C Programming - Pointers - Discussion

Discussion Forum : Pointers - Point Out Correct Statements (Q.No. 3)
3.
Which of the statements is correct about the program?
#include<stdio.h>

int main()
{
    float a=3.14;
    char *j;
    j = (char*)&a;
    printf("%d\n", *j);
    return 0;
}
It prints ASCII value of the binary number present in the first byte of a float variable a.
It prints character equivalent of the binary number present in the first byte of a float variable a.
It will print 3
It will print a garbage value
Answer: Option
Explanation:
No answer description is available. Let's discuss.
Discussion:
50 comments Page 2 of 5.

MrMino said:   8 years ago
printf will expect sizeof (int) value at %d. printf will read the first 4 bytes of the float, and print them as integer value. It will print garbage. Correct answer should be D!

Bindu said:   8 years ago
Here this program produces garbage value.

Appaso said:   9 years ago
What is char* and *char?

ASHISH GOPAL said:   9 years ago
About heap memory:

Whenever we use dynamic memory allocation functions such as malloc() or calloc(), it allocates a memory and returns a pointer to it. The allocation of the memory is done in internal RAM of the micro controller, this memory is nothing but the heap memory.

Ichidan said:   9 years ago
The answer is incorrect.

'It prints the 8-bit signed integer equivalent of the data present in the first byte of the float variable a'.

1. It's got nothing to do with ASCII. As ASCII is just a standard way of representing a 7-bit number i.e. numbers 0 - 127 are mapped to various symbols. e.g. 48 = '0', 65 = 'A', 66 = 'B', 97 = 'a'.

_Collected material_.
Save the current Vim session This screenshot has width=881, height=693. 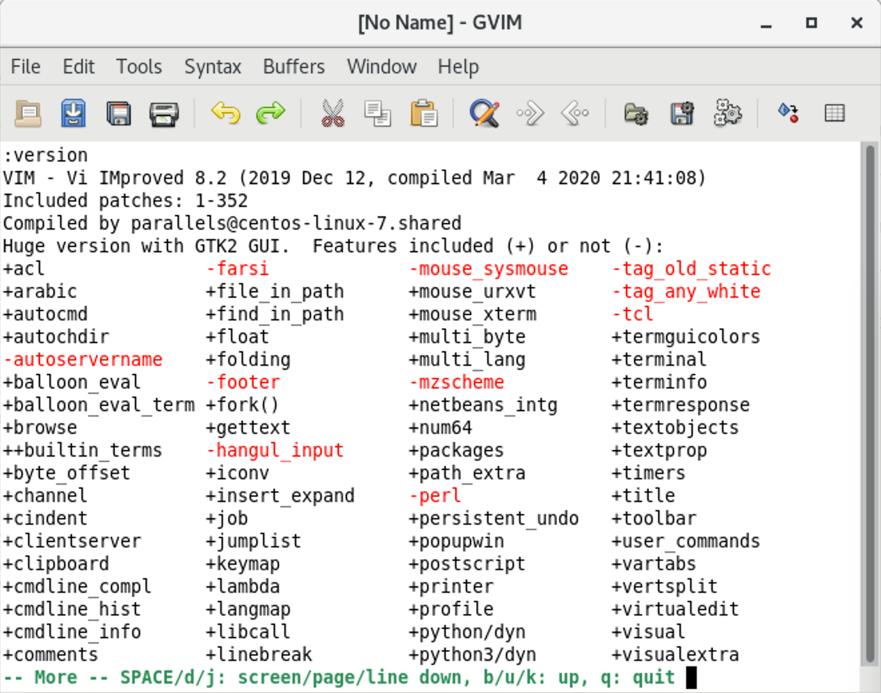click(x=681, y=113)
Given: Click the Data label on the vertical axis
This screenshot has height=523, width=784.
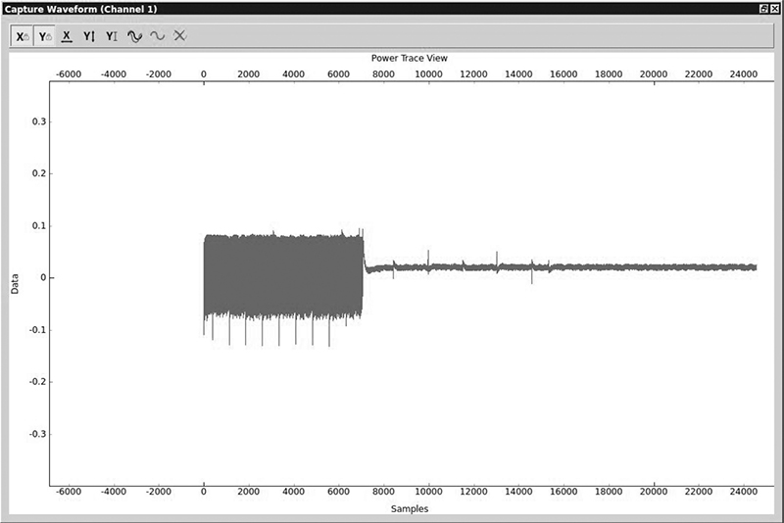Looking at the screenshot, I should (15, 284).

_Tasks to carry out_.
1) In the C pointers discussion, output the part that opens with the words containing "Whenever we use" and closes with "float variable a'.".
2) In the C pointers discussion, which option does MrMino say should be the correct answer?

_Task-by-task results_.
1)
Whenever we use dynamic memory allocation functions such as malloc() or calloc(), it allocates a memory and returns a pointer to it. The allocation of the memory is done in internal RAM of the micro controller, this memory is nothing but the heap memory.

Ichidan said:   9 years ago
The answer is incorrect.

'It prints the 8-bit signed integer equivalent of the data present in the first byte of the float variable a'.

2) Option D.